Position Paper by Jean-Daniel Fekete, INRIA Futurs

For the Workshop on "Information Visualization Software Infrastructures" at IEEE 2004 Visualization,
Organized by Katy Börner, Indiana University, USA and Jean-Daniel Fekete, INRIA, France

Part I

I.1) What functionality should a general InfoVis infrastructure provide?

There are several levels of infrastructure needed and important communication issues between these levels.

Closest to the user, information visualization requires an interactive environment where several visualizations can be created, combined, synchronized and configured quickly to encourage exploration of datasets in the richest way;

Accessing datasets requires another level of infrastructure providing a wide range of mechanisms to load data from various file formats, various sources like relational databases or continuous data streams, or more sophisticated tools producing data using data-processing techniques like KDD;

Tailoring visualization algorithm is a third level of infrastructure.
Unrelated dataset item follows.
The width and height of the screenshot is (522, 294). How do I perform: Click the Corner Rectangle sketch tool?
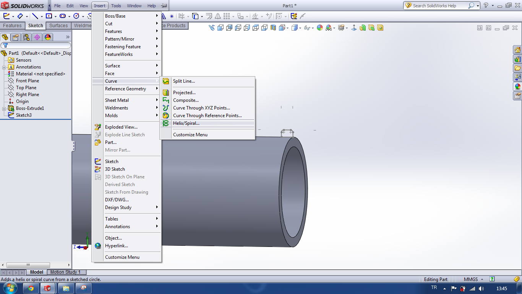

Some visualization techniques can be richly tailored. Tailoring these visualization algorithms should be made simple by using a visual system to avoid programming when possible;

There will always be new visualization techniques; they should be as easy as possible to integrate in the infrastructure: the convenience should not be only to the end user but also to the visualization programmer.

Combining data-access, data-processing and visualization techniques should be easy and visual.

Visualization can be the front-end to the main application or can be the application by itself. It could also be a component inside an already existing application. The infrastructure should be flexible enough to integrate into an already existing application without requiring too much demand from that application.

The infrastructure should provide several access levels, depending on the intended users skills. No programming should be required for simple users. Visual programming should be accessible for power-users. General programming should be easy for programmers.

I.2) What do you see as the main technical challenges for creating a central but flexible and universally useful (information) visualization software infrastructure (as opposed to 100 different ones)?

Avoiding fragmentation seems the most serious challenge now. We can see fragmentation in the GUI world and there is no benefit for users or for programmers. On the contrary, there hasn't been any important progress since the 90's in evaluation tools or in building tools in GUIs mainly due to this fragmentation.

In the other side, there is a successful experience of coordinated platform development in the field of Computational Geometry for example with the CGAL (www.cgal.org). This environment contains all the important data-structures and algorithms used in computational geometry to spare researchers the burden to implement them again and again. CGAL is continuously updated by the research community.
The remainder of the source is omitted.